Юлия Вознесенская - Женский декамерон
Примерно столько же получают девочки при гостиницах, но у них жизнь труднее: с иностранцами приходится работать, под надзором. Зато есть шанс получить хорошие подарки и даже завязать связь на будущее. Некоторые наши гостиничные девочки так окрутили иностранцев, что те на них женились и вывезли их за границу. Конечно, им и в голову не приходило, что их жены — бывшие проститутки, работавшие под присмотром администрации гостиницы, милиции и КГБ. Все выдавалось за случайное милое знакомство в ресторане или холле гостиницы. Хотя подумайте сами, ну какая советская девушка будет ужинать одна в ресторане гостиницы «Астория» или «Европейская»? Это же чушь, лапша на уши!
В гостиницах для своих та же система, только гости поскромнее: больше тридцати рублей редко получишь, разве что грузины опять же попадутся. Да эти везде умеют платить! Им широко жить не запретишь.

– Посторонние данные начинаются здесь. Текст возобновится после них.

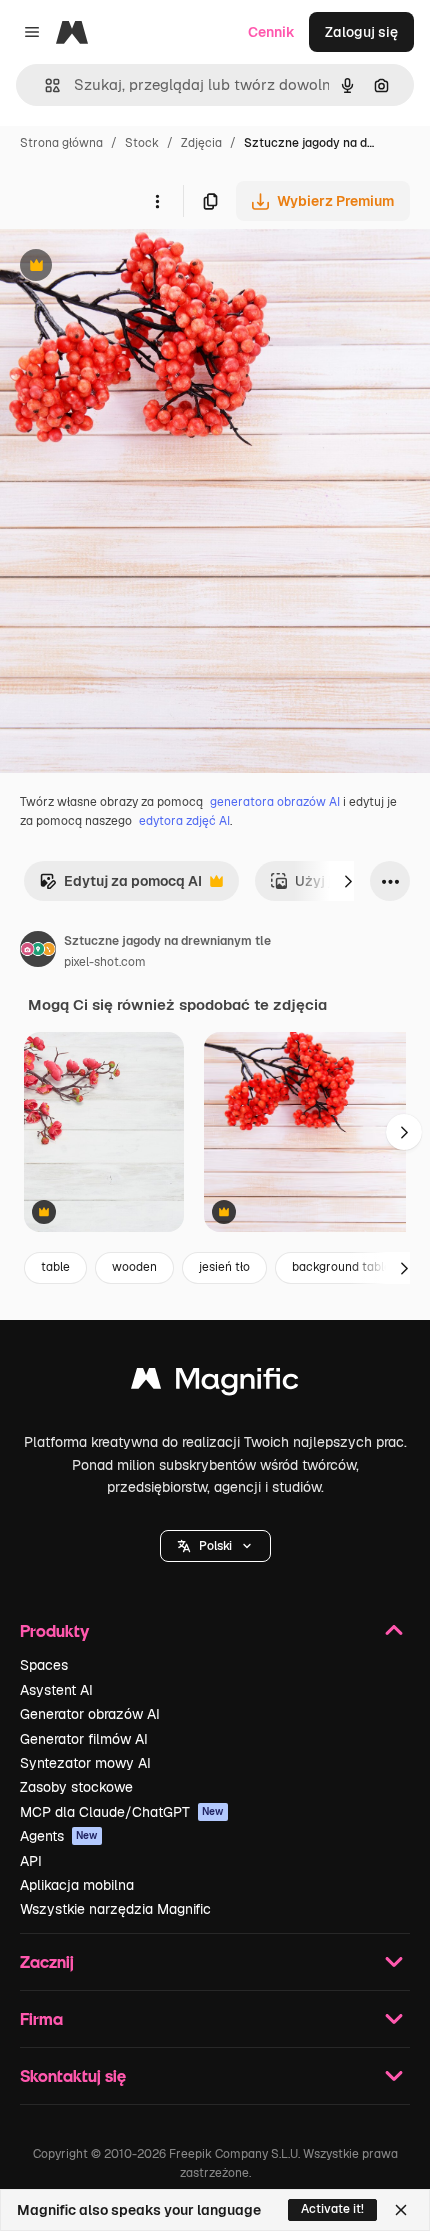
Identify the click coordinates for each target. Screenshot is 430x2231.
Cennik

Всякие разные есть домашние проституточки. Бывает, что такой «девочке» уже и под пятьдесят, а клиентура у нее крепкая, годами собранная. К таким от жен хорошо бегать. Обслуживают они вполне знакомых людей, назначают им дни, живут почти что семейно. И с деньгами у них по-семейному. Моя подружка, например, своим и в кредит давала, если у них были денежные затруднения. И наоборот: надо ей шубку новую справить, она берет деньги на ее покупку, а потом полгода, или сколько там, спит за так.
Дальше надо выходить нам на улицу. Вот уж где я не была, так не была. Наши девки друг дружку улицей пугали: «Пойдешь к Московскому вокзалу за пятерку!» И там тоже свои категории. «Такси-герл» — это еще ничего. Сговаривается девка с таксистом, он ее и возит мимо вокзалов, сам ей клиента подбирает. В багажнике и водку возит, тоже по своей цене. «Такси-герл» за десятку идут.
А случалось вам вечером проходить мимо Московского вокзала? Где-нибудь около двенадцати? А вы прогуляйтесь. Таких «красавиц» увидите, что только носы у них не провалены. Эти идут за пятерку с любым. Кто к себе ведет, а кто и в парадную.
За эту же цену промышляют бабы в Гостином дворе и других больших универмагах. Я одну семейную такую знала: муж у нее на заводе, двое ребятишек. А она каждый день на промысел выходила и двоих-троих клиентов обслуживала. В парадных. Десять-пятнадцать рублей в семью принесет — и довольна.
Про портовых, что моряков обслуживают, не знаю, врать не буду. Наверно, подороже, чем у вокзала, но не так, как при гостиницах.
Мальчики всех тех же категорий идут дороже девочек. Опять, бабоньки, дискриминация! А собираются они в садике напротив Пушкинского театра, в «Катькином садике» — там памятник Екатерине. Ну, хватит с вас? С меня тоже. Страшнее этого я про деньги ничего не знаю. Вот разве Зина что добавит.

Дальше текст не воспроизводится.